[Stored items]
★ ★ ★ ★ ★ ★ ★

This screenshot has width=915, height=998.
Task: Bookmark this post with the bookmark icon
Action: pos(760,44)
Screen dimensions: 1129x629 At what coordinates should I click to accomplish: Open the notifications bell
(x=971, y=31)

★ ★ ★ ★ ★ ★ ★

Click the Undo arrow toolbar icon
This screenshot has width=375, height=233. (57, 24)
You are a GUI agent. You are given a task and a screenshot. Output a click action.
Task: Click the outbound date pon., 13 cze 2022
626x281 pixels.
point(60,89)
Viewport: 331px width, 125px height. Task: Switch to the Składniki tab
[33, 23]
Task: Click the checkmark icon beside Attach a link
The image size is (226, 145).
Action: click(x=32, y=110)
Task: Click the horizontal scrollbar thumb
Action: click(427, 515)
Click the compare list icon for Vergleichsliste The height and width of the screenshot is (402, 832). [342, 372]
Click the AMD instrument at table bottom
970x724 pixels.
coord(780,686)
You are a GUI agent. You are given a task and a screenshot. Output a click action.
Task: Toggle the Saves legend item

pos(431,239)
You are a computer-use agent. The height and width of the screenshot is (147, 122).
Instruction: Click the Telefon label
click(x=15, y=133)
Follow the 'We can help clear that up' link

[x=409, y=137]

★ ★ ★ ★ ★ ★ ★

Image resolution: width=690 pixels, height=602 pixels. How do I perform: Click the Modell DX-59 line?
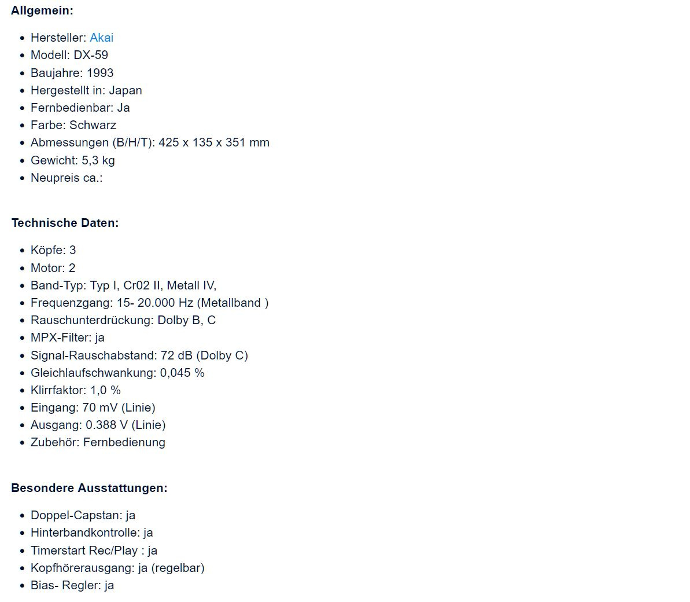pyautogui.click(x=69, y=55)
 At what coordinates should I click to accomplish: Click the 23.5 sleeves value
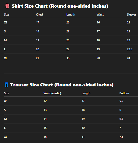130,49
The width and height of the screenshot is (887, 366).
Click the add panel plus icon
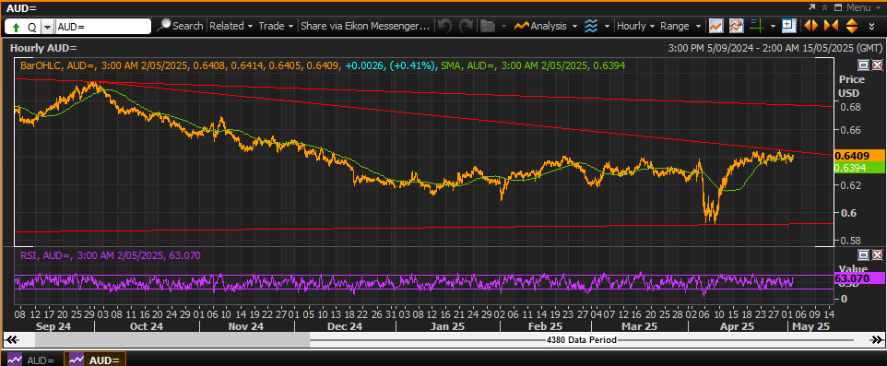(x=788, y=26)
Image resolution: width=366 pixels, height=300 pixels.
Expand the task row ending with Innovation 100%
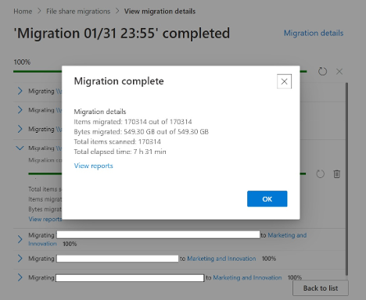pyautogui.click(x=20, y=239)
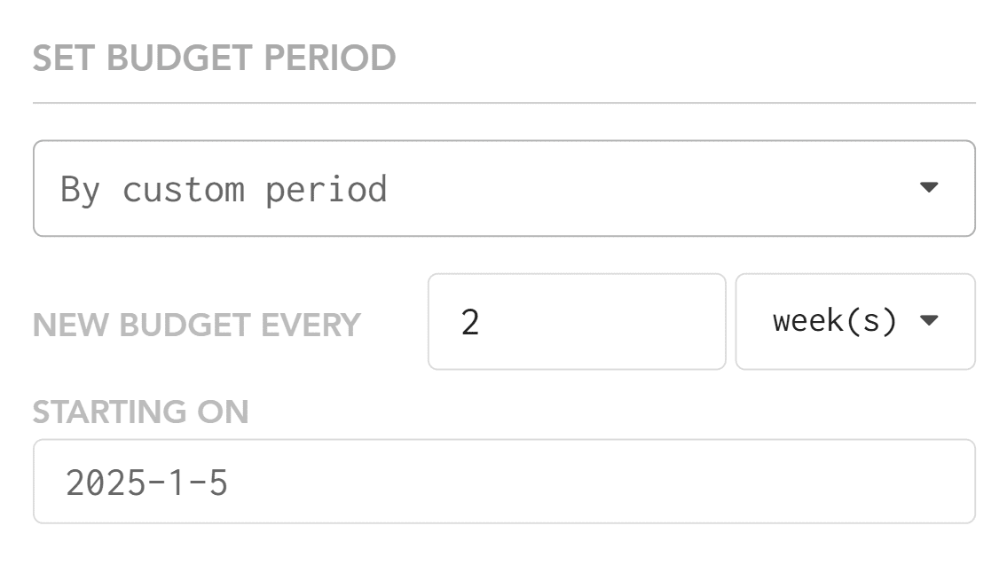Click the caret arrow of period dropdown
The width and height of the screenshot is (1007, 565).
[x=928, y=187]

★ ★ ★ ★ ★ ★ ★

Among the records above, locate the line containing "At what coordinates should I click to accomplish: Click" and the line containing "Image resolution: width=366", then transcribe exactly the lines starting at the first and ending at the second, with no pictures.

## Result of the task:
 At what coordinates should I click to accomplish: Click the 23.5 sleeves value
130,49
The width and height of the screenshot is (887, 366).
Click the add panel plus icon
(x=788, y=26)
Image resolution: width=366 pixels, height=300 pixels.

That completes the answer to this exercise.